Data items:
>>>>>

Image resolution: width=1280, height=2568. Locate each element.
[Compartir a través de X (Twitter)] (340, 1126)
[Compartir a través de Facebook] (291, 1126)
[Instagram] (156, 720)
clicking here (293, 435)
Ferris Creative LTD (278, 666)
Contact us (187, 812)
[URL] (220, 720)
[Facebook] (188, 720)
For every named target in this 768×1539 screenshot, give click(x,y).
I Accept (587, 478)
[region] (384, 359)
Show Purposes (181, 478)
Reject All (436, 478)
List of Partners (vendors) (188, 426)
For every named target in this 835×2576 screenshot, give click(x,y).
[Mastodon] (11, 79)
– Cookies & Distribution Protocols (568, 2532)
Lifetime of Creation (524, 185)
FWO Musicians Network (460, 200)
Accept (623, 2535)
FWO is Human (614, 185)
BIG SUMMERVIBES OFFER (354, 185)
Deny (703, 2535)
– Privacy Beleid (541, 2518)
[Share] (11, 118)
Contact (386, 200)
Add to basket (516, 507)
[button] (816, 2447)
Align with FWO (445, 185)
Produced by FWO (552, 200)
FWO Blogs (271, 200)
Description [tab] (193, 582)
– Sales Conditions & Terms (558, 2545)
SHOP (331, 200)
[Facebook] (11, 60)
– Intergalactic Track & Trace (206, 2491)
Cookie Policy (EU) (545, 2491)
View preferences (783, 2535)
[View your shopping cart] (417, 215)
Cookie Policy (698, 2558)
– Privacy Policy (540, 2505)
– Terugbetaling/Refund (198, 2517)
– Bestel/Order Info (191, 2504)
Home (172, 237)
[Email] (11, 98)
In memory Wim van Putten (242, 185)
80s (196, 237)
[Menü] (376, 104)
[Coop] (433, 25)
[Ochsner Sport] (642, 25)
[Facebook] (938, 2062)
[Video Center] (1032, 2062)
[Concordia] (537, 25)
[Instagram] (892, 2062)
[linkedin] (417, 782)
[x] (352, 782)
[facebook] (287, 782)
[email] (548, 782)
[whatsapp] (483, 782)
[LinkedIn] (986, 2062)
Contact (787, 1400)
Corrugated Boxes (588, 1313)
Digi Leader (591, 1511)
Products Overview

<<<<<

TRY IT: Retype the data exactly.

SOLUTION TO THE PROBLEM:
Image resolution: width=1280, height=2568. Locate each element.
[Compartir a través de X (Twitter)] (340, 1126)
[Compartir a través de Facebook] (291, 1126)
[Instagram] (156, 720)
clicking here (293, 435)
Ferris Creative LTD (278, 666)
Contact us (187, 812)
[URL] (220, 720)
[Facebook] (188, 720)
For every named target in this 768×1539 screenshot, give click(x,y).
I Accept (587, 478)
[region] (384, 359)
Show Purposes (181, 478)
Reject All (436, 478)
List of Partners (vendors) (188, 426)
For every named target in this 835×2576 screenshot, give click(x,y).
[Mastodon] (11, 79)
– Cookies & Distribution Protocols (568, 2532)
Lifetime of Creation (524, 185)
FWO Musicians Network (460, 200)
Accept (623, 2535)
FWO is Human (614, 185)
BIG SUMMERVIBES OFFER (354, 185)
Deny (703, 2535)
– Privacy Beleid (541, 2518)
[Share] (11, 118)
Contact (386, 200)
Add to basket (516, 507)
[button] (816, 2447)
Align with FWO (445, 185)
Produced by FWO (552, 200)
FWO Blogs (271, 200)
Description [tab] (193, 582)
– Sales Conditions & Terms (558, 2545)
SHOP (331, 200)
[Facebook] (11, 60)
– Intergalactic Track & Trace (206, 2491)
Cookie Policy (EU) (545, 2491)
View preferences (783, 2535)
[View your shopping cart] (417, 215)
Cookie Policy (698, 2558)
– Privacy Policy (540, 2505)
– Terugbetaling/Refund (198, 2517)
– Bestel/Order Info (191, 2504)
Home (172, 237)
[Email] (11, 98)
In memory Wim van Putten (242, 185)
80s (196, 237)
[Menü] (376, 104)
[Coop] (433, 25)
[Ochsner Sport] (642, 25)
[Facebook] (938, 2062)
[Video Center] (1032, 2062)
[Concordia] (537, 25)
[Instagram] (892, 2062)
[linkedin] (417, 782)
[x] (352, 782)
[facebook] (287, 782)
[email] (548, 782)
[whatsapp] (483, 782)
[LinkedIn] (986, 2062)
Contact (787, 1400)
Corrugated Boxes (588, 1313)
Digi Leader (591, 1511)
Products Overview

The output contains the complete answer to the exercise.